BRIEF: All lines from the one containing "Task: Click the A Register block" through the last line of the listing below are to be copied exactly. Exclude the pictures.

──────

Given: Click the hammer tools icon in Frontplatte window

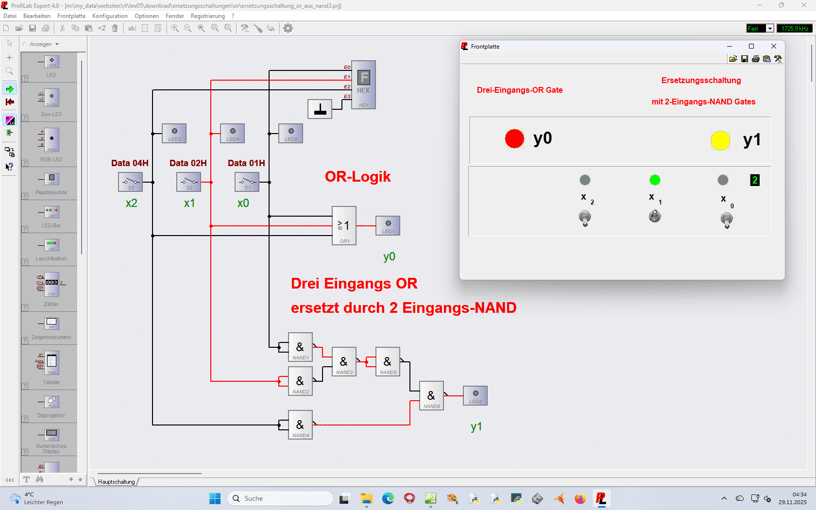Looking at the screenshot, I should pos(778,59).
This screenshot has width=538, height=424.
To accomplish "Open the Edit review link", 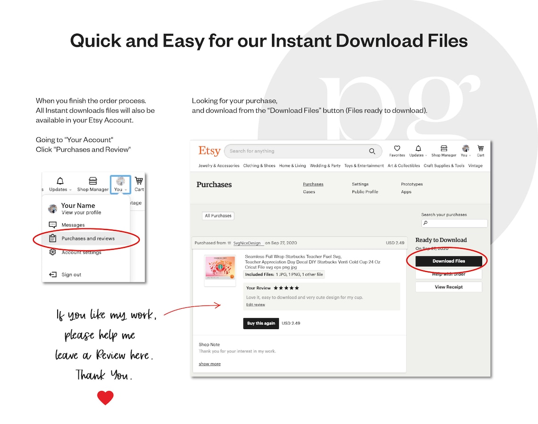I will [x=255, y=305].
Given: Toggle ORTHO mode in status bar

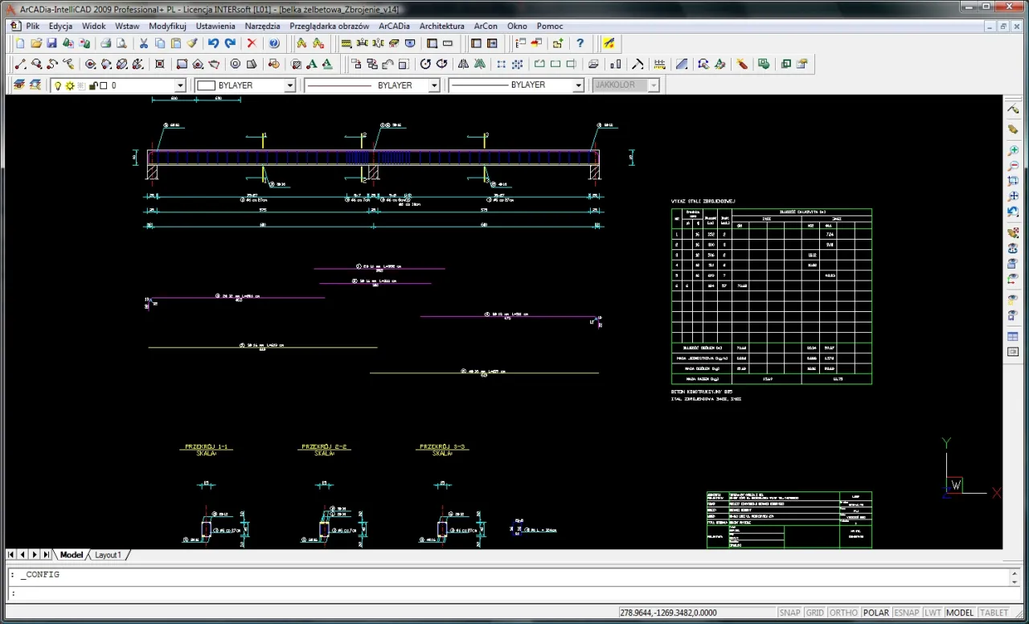Looking at the screenshot, I should click(x=843, y=613).
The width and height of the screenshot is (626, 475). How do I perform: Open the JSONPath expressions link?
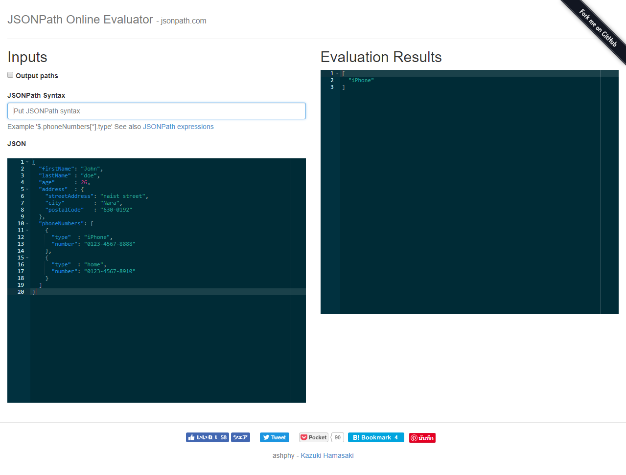coord(178,127)
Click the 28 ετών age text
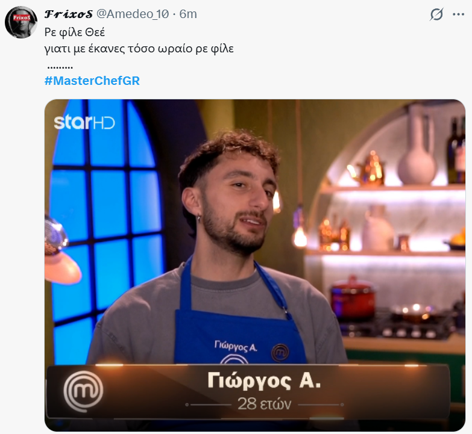 tap(264, 405)
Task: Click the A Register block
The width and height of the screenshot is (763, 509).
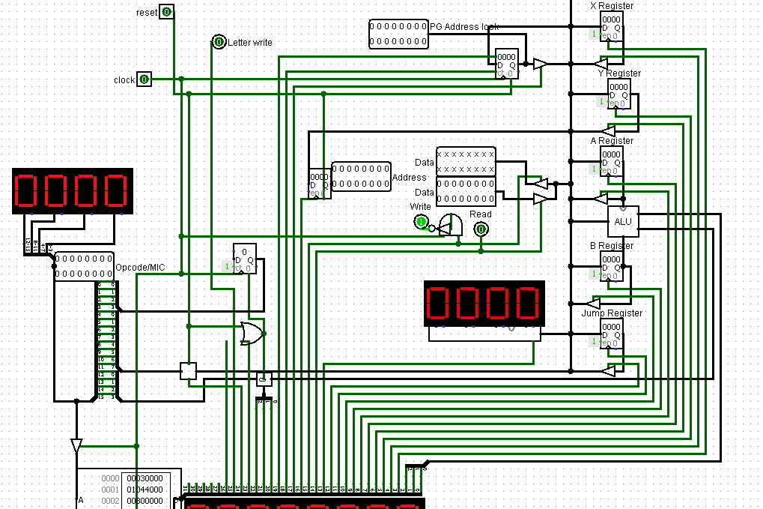Action: 612,163
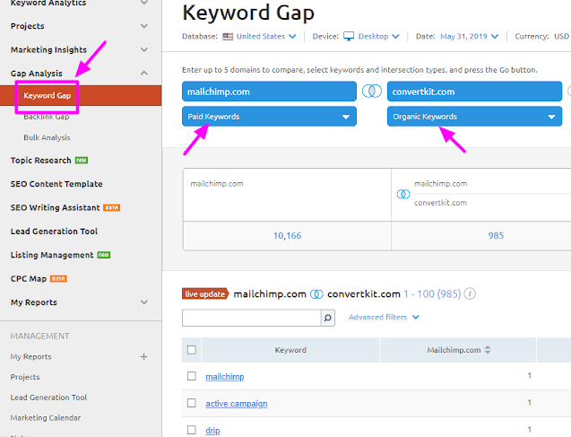Viewport: 571px width, 437px height.
Task: Click the keyword filter text input
Action: pyautogui.click(x=251, y=318)
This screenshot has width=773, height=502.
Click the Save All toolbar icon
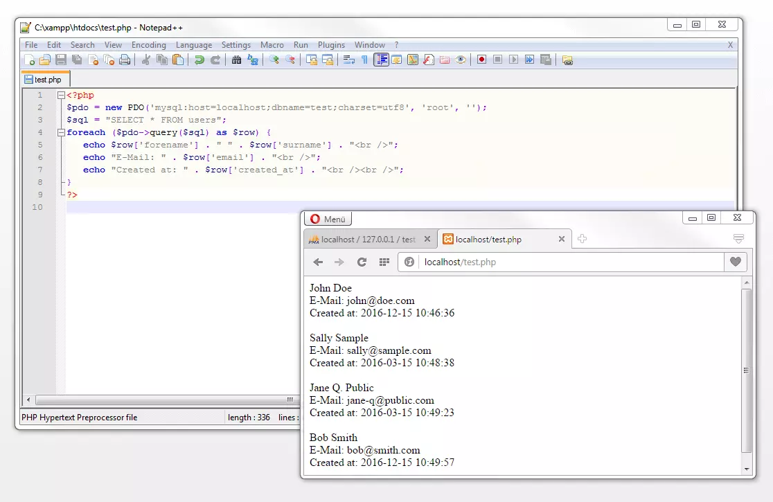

──────

ANSWER TO THE EXERCISE:
Task: Click the A Register block
The width and height of the screenshot is (763, 509).
Action: 612,163
Viewport: 571px width, 437px height.
Task: Click the keyword filter text input
Action: pyautogui.click(x=251, y=318)
This screenshot has width=773, height=502.
Click the Save All toolbar icon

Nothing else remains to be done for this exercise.